= WORK INSTRUCTIONS =
Nothing but the entries, copied exactly, should appear in the response.

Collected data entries

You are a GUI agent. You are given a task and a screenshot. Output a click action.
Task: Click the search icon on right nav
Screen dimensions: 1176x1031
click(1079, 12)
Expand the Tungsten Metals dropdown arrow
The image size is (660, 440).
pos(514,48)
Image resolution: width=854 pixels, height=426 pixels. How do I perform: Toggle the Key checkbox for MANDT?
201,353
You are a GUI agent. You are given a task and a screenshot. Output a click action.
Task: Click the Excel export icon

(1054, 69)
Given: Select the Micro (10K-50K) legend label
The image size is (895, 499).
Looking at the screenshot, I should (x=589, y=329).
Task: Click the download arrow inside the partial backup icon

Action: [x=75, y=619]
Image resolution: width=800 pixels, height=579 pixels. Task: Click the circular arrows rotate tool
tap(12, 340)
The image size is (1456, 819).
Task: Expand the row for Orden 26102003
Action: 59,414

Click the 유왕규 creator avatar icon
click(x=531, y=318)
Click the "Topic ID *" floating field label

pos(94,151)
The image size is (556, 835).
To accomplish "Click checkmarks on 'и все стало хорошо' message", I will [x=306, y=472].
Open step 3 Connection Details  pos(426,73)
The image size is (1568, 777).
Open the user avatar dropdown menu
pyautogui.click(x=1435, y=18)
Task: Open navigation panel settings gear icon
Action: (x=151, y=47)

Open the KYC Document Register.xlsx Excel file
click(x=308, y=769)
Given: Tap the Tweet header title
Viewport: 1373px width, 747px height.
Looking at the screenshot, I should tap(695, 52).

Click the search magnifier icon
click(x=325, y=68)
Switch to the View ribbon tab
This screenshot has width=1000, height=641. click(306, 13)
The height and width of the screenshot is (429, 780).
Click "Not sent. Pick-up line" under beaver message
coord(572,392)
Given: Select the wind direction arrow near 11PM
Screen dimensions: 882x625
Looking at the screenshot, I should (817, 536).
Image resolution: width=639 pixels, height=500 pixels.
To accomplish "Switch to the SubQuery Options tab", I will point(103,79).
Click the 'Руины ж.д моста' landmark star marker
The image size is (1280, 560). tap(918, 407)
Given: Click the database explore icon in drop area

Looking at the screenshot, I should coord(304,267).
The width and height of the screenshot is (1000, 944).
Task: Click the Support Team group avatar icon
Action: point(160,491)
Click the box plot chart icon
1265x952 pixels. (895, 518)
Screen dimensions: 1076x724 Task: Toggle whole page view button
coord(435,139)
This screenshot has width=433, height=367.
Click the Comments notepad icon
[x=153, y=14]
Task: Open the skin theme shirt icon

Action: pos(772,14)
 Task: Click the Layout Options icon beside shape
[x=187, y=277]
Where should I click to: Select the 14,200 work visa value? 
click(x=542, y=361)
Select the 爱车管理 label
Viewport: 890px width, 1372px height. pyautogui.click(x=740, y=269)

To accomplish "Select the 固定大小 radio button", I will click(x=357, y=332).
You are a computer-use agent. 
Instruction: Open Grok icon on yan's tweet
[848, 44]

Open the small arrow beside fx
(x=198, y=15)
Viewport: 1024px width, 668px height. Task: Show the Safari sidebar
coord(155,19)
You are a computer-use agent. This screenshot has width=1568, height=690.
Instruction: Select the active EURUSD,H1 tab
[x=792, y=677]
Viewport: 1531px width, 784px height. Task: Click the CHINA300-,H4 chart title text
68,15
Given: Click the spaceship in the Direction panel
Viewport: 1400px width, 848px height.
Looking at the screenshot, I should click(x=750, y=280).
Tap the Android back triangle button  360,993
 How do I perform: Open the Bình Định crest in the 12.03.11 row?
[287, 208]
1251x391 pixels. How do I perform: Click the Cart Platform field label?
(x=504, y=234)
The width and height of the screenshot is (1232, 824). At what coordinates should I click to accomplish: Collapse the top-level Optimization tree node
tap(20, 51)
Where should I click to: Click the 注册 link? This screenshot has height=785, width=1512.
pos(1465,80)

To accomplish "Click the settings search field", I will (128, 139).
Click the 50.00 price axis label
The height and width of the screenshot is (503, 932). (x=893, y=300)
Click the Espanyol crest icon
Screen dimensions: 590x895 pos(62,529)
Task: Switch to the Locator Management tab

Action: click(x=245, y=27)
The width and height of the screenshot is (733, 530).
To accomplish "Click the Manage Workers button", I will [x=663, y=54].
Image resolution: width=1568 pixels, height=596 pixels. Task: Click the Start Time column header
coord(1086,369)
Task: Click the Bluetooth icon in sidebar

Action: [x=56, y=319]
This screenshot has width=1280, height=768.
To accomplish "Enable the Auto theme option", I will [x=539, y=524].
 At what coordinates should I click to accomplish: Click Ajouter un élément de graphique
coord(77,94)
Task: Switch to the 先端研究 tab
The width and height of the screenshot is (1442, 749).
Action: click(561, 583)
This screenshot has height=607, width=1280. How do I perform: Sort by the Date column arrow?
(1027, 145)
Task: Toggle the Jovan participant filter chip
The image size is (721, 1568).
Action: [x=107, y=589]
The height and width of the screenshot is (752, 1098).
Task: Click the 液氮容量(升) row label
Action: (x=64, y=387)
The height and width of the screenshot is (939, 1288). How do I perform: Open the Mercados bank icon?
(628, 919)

= TASK RESULT =
You are a GUI agent. You are given a task and a screenshot. Output a click action.
Task: Click the search icon on right nav
Screen dimensions: 1176x1031
click(1079, 12)
Expand the Tungsten Metals dropdown arrow
The image size is (660, 440).
pos(514,48)
Image resolution: width=854 pixels, height=426 pixels. How do I perform: Toggle the Key checkbox for MANDT?
201,353
You are a GUI agent. You are given a task and a screenshot. Output a click action.
Task: Click the Excel export icon

(1054, 69)
Given: Select the Micro (10K-50K) legend label
The image size is (895, 499).
Looking at the screenshot, I should (x=589, y=329).
Task: Click the download arrow inside the partial backup icon

Action: [x=75, y=619]
Image resolution: width=800 pixels, height=579 pixels. Task: Click the circular arrows rotate tool
tap(12, 340)
The image size is (1456, 819).
Task: Expand the row for Orden 26102003
Action: 59,414

Click the 유왕규 creator avatar icon
click(x=531, y=318)
Click the "Topic ID *" floating field label

pos(94,151)
The image size is (556, 835).
To accomplish "Click checkmarks on 'и все стало хорошо' message", I will [x=306, y=472].
Open step 3 Connection Details  pos(426,73)
The image size is (1568, 777).
Open the user avatar dropdown menu
pyautogui.click(x=1435, y=18)
Task: Open navigation panel settings gear icon
Action: (x=151, y=47)

Open the KYC Document Register.xlsx Excel file
click(x=308, y=769)
Given: Tap the Tweet header title
Viewport: 1373px width, 747px height.
Looking at the screenshot, I should tap(695, 52).

Click the search magnifier icon
click(x=325, y=68)
Switch to the View ribbon tab
This screenshot has width=1000, height=641. click(306, 13)
The height and width of the screenshot is (429, 780).
Click "Not sent. Pick-up line" under beaver message
coord(572,392)
Given: Select the wind direction arrow near 11PM
Screen dimensions: 882x625
Looking at the screenshot, I should (817, 536).
Image resolution: width=639 pixels, height=500 pixels.
To accomplish "Switch to the SubQuery Options tab", I will point(103,79).
Click the 'Руины ж.д моста' landmark star marker
The image size is (1280, 560). tap(918, 407)
Given: Click the database explore icon in drop area

Looking at the screenshot, I should coord(304,267).
The width and height of the screenshot is (1000, 944).
Task: Click the Support Team group avatar icon
Action: point(160,491)
Click the box plot chart icon
1265x952 pixels. (895, 518)
Screen dimensions: 1076x724 Task: Toggle whole page view button
coord(435,139)
This screenshot has width=433, height=367.
Click the Comments notepad icon
[x=153, y=14]
Task: Open the skin theme shirt icon

Action: pos(772,14)
 Task: Click the Layout Options icon beside shape
[x=187, y=277]
Where should I click to: Select the 14,200 work visa value? 
click(x=542, y=361)
Select the 爱车管理 label
Viewport: 890px width, 1372px height. pyautogui.click(x=740, y=269)

To accomplish "Select the 固定大小 radio button", I will click(x=357, y=332).
You are a computer-use agent. 
Instruction: Open Grok icon on yan's tweet
[848, 44]

Open the small arrow beside fx
(x=198, y=15)
Viewport: 1024px width, 668px height. Task: Show the Safari sidebar
coord(155,19)
You are a computer-use agent. This screenshot has width=1568, height=690.
Instruction: Select the active EURUSD,H1 tab
[x=792, y=677]
Viewport: 1531px width, 784px height. Task: Click the CHINA300-,H4 chart title text
68,15
Given: Click the spaceship in the Direction panel
Viewport: 1400px width, 848px height.
Looking at the screenshot, I should click(x=750, y=280).
Tap the Android back triangle button  360,993
 How do I perform: Open the Bình Định crest in the 12.03.11 row?
[287, 208]
1251x391 pixels. How do I perform: Click the Cart Platform field label?
(x=504, y=234)
The width and height of the screenshot is (1232, 824). At what coordinates should I click to accomplish: Collapse the top-level Optimization tree node
tap(20, 51)
Where should I click to: Click the 注册 link? This screenshot has height=785, width=1512.
pos(1465,80)

To accomplish "Click the settings search field", I will (128, 139).
Click the 50.00 price axis label
The height and width of the screenshot is (503, 932). (x=893, y=300)
Click the Espanyol crest icon
Screen dimensions: 590x895 pos(62,529)
Task: Switch to the Locator Management tab

Action: click(x=245, y=27)
The width and height of the screenshot is (733, 530).
To accomplish "Click the Manage Workers button", I will [x=663, y=54].
Image resolution: width=1568 pixels, height=596 pixels. Task: Click the Start Time column header
coord(1086,369)
Task: Click the Bluetooth icon in sidebar

Action: [x=56, y=319]
This screenshot has width=1280, height=768.
To accomplish "Enable the Auto theme option", I will [x=539, y=524].
 At what coordinates should I click to accomplish: Click Ajouter un élément de graphique
coord(77,94)
Task: Switch to the 先端研究 tab
The width and height of the screenshot is (1442, 749).
Action: click(561, 583)
This screenshot has height=607, width=1280. How do I perform: Sort by the Date column arrow?
(1027, 145)
Task: Toggle the Jovan participant filter chip
The image size is (721, 1568).
Action: [x=107, y=589]
The height and width of the screenshot is (752, 1098).
Task: Click the 液氮容量(升) row label
Action: (x=64, y=387)
The height and width of the screenshot is (939, 1288). How do I perform: Open the Mercados bank icon?
(628, 919)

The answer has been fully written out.